A l'école de théologie nous sommes 575 étudiants de deuxième et troisième cycle. Oui 575. Noirs, blancs, asiatiques, hispaniques, hommes, femmes, certains tout jeunes, d'autres déjà ordonnés. 575 répartis inégalement dans quatre filières. La mienne est la plus petite (15 personnes), elle est réservée à ceux qui ont déjà un solide parcours universitaire. La plus nombreuse rassemble 140 étudiants dans chacune des trois années du parcours. Quatre vingt dix pour cent des étudiants bénéficient d'une aide financière importante. Quand je vous dis que c'est une entreprise ! Il est préférable de ne pas avoir les deux pieds dans le même sabot si on veut accueillir et financer chaque année 200 nouveaux étudiants !

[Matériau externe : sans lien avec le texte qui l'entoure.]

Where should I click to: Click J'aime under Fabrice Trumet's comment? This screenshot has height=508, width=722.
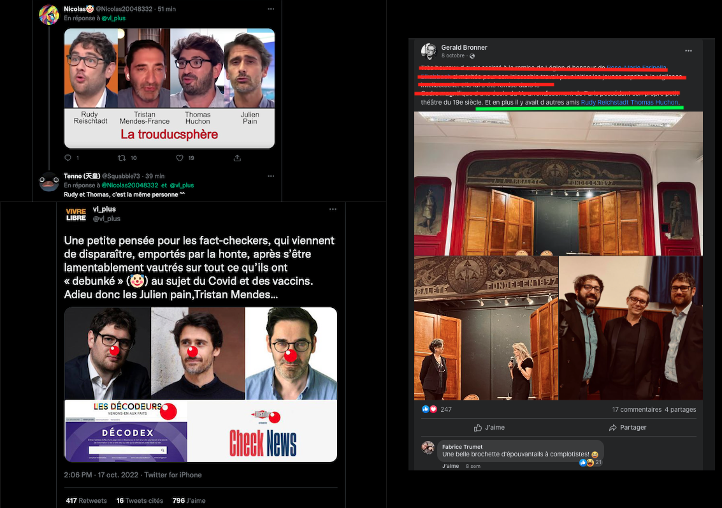pyautogui.click(x=451, y=466)
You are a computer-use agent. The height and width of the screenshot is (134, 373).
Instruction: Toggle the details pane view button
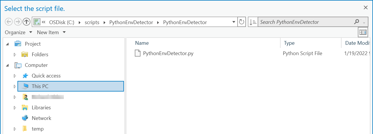[x=363, y=32]
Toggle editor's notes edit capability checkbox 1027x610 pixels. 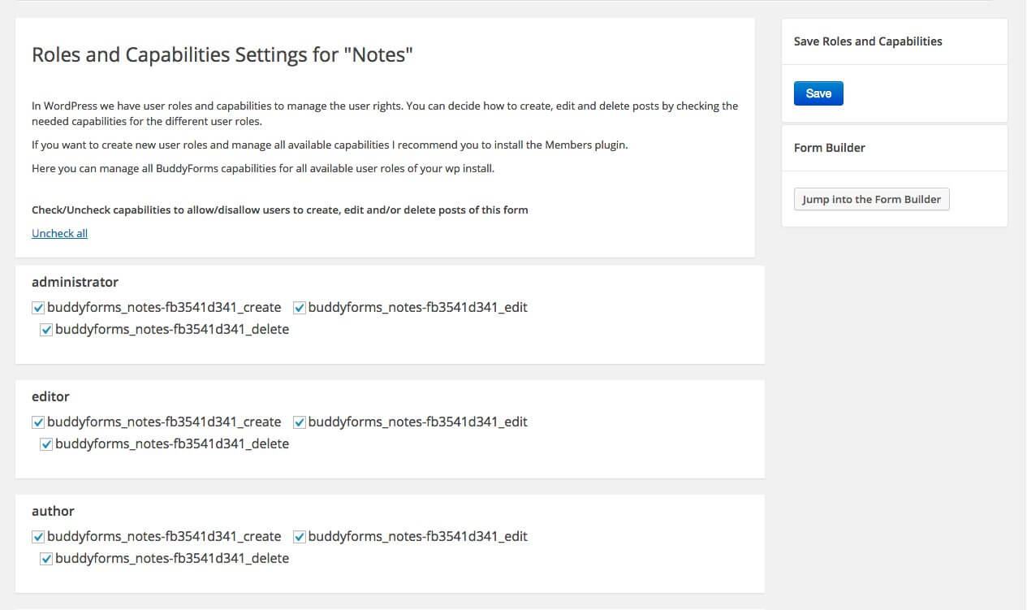click(300, 422)
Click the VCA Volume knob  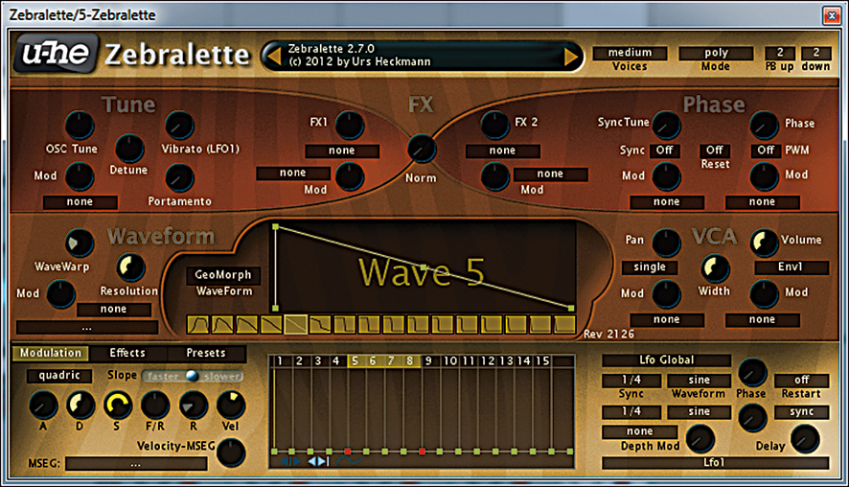click(x=764, y=241)
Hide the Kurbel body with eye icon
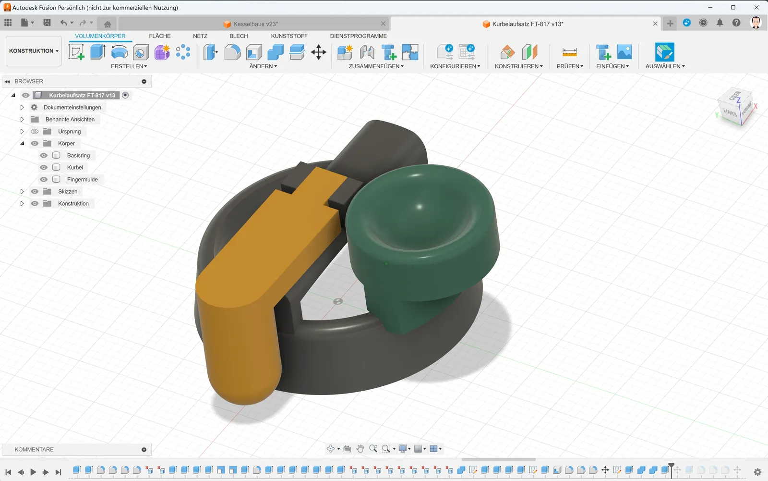This screenshot has width=768, height=481. [x=44, y=167]
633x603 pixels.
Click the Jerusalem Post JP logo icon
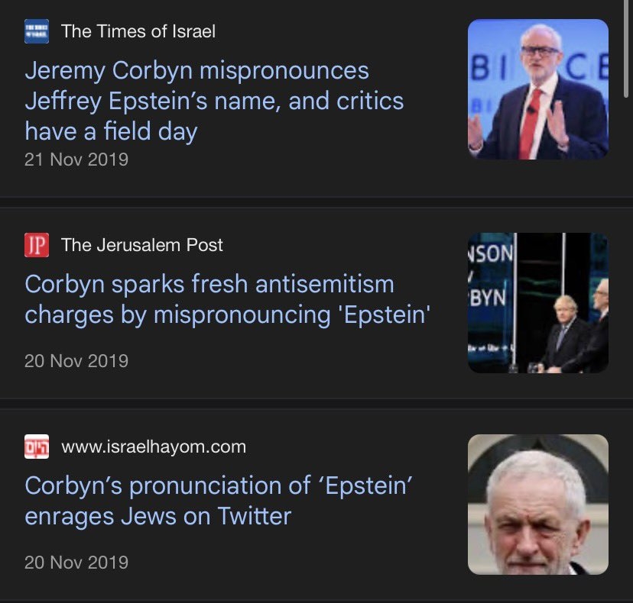tap(37, 245)
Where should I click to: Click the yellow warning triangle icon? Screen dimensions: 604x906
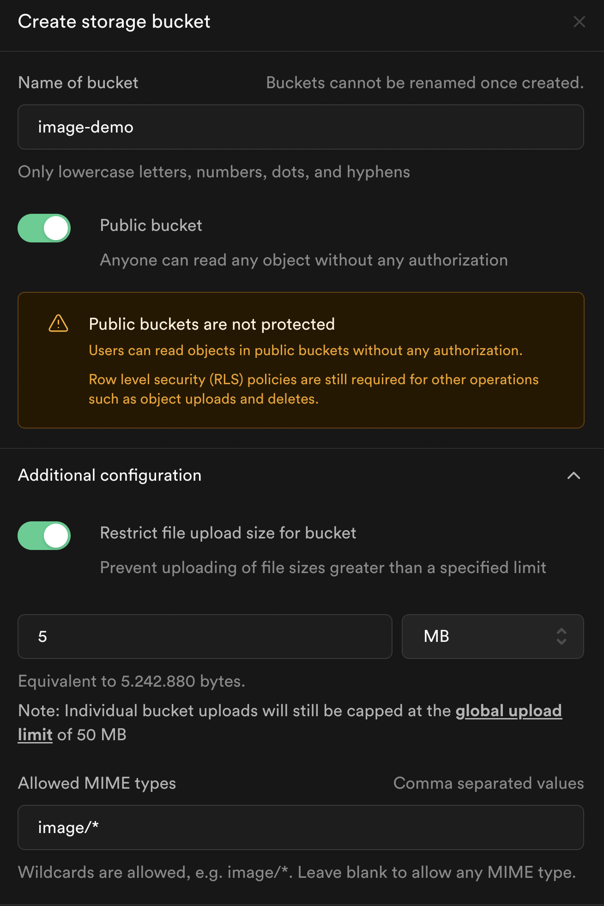pos(58,324)
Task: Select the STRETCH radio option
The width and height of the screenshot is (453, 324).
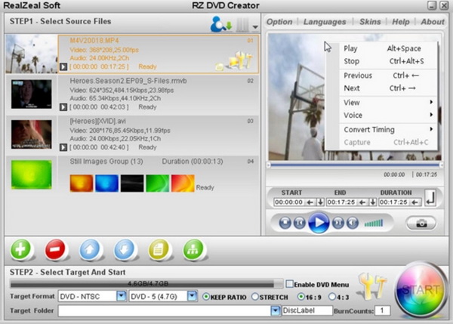Action: click(254, 296)
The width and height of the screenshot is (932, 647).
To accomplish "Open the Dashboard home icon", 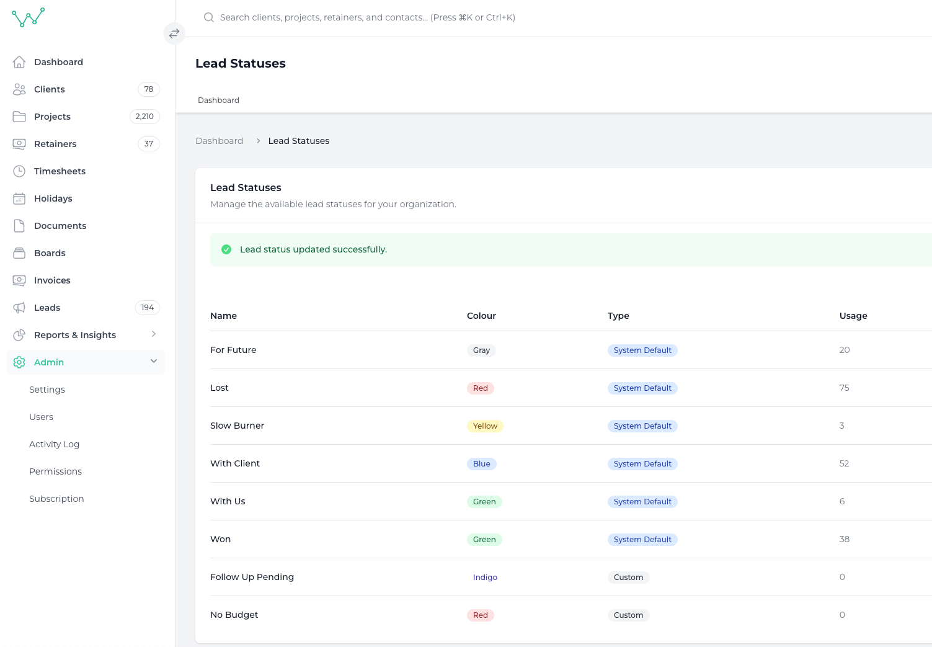I will (19, 61).
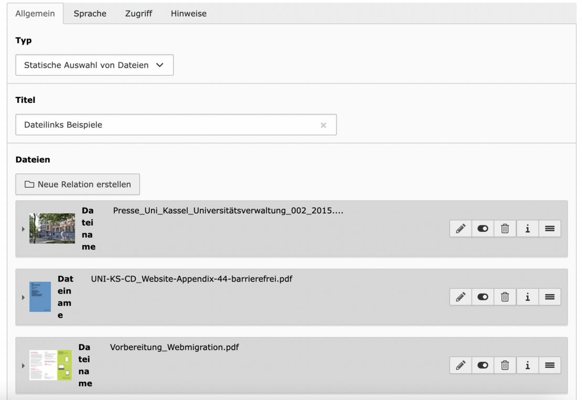
Task: Click Neue Relation erstellen button
Action: (78, 185)
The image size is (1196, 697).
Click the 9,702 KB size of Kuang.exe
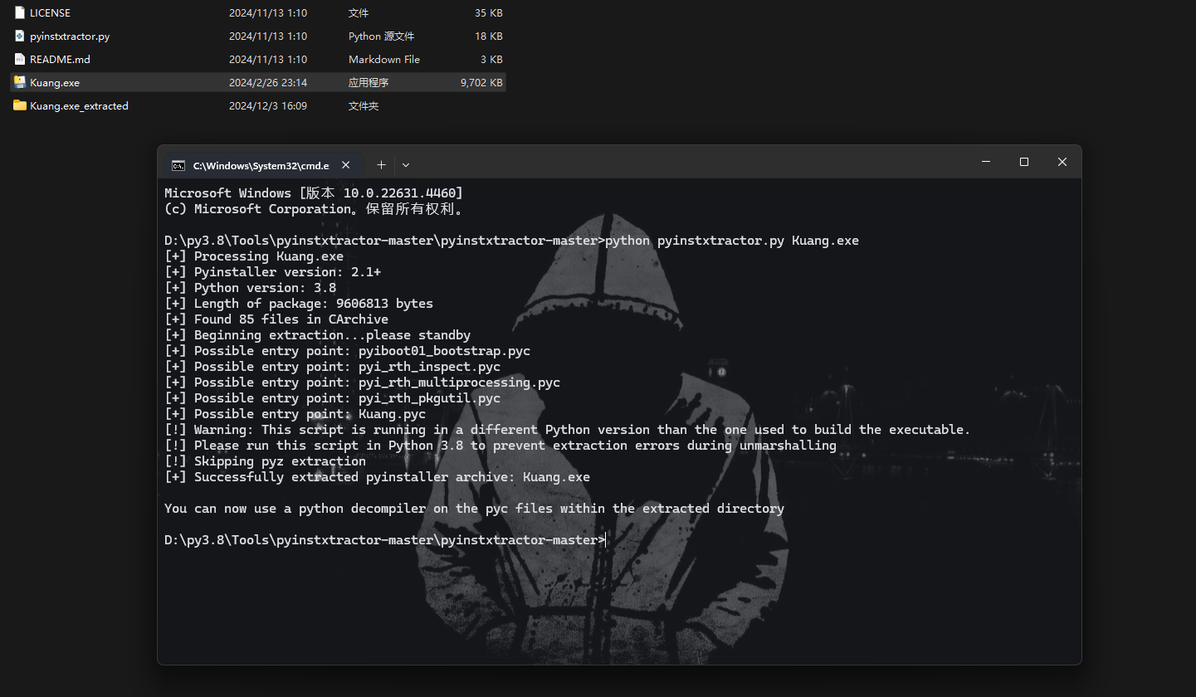[481, 83]
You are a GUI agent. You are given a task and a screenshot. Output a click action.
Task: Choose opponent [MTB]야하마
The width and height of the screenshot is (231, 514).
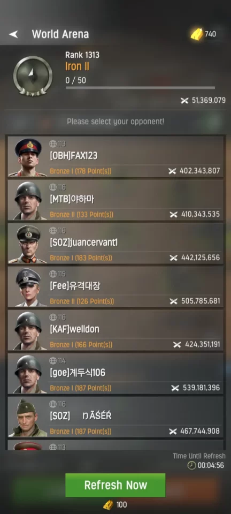116,200
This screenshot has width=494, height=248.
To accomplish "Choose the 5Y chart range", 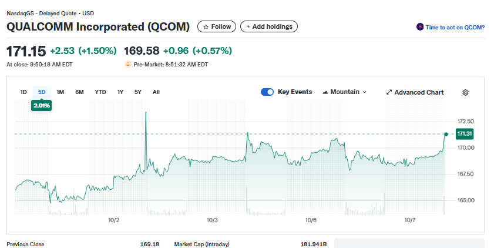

Ce qu'on appelle école ici se dit faculté en France. Une grande université comme Duke fédère plusieurs écoles renommées. Business, Arts, Droit, Littérature, Médecine, etc. Pour donner une idée de l'entreprise religieuse, il y a aux USA une quarantaine d'école de théologie. Duke est l'une des grandes. Il y en a une dizaine de cette taille : ce sont les universités protestantes (Episcopaliennes, Méthodistes, Presbytériennes, Baptistes). Ce sont Harvard, Princeton, Yale, Duke, Vanderbilt, Emory etc. Ensuite il y a une dizaine d'écoles catholiques qui rassemblent chacune environ trois cents étudiants : Washington, Berkley, Sienna, Notre Dame, St Bonaventure, Boston, etc. Enfin une vingtaine d'écoles plus petites qui forment entre cent et deux cents étudiants répartis sur plusieurs années.

Beaucoup d'étudiants sont mariés. Beaucoup se posent la question de l'ordination. D'autres pensent plutôt à une vie universitaire, ou à une carrière d'enseignant. D'autres seront laïcs chargés de responsabilités pastorales (pastorale de la santé, des jeunes, des vieux, des pauvres, des riches…). Duke est une université interconfessionnelle de fondation Méthodiste (une branche Anglicane donc proche du catholicisme). Nous sommes deux étudiants prêtres catholiques. L'autre, Pierre, vient de l'Angola. La plupart des étrangers viennent d'Asie, de Corée surtout. Tous ont le sentiment d'avoir beaucoup de chance d'être là. Le résultat est une ambiance très chaleureuse, fraternelle, studieuse. Tous sont là par la grâce de Dieu – et vous savez que je n'utilise pas facilement ce genre d'expression ! Et la grâce, il faut savoir lui donner un coup de pouce. C'est pour cela que je participe à ces soirées de collectes de fonds et de remerciements.

Je me suis bien amusé à vous raconter tout cela. Je vous embrasse.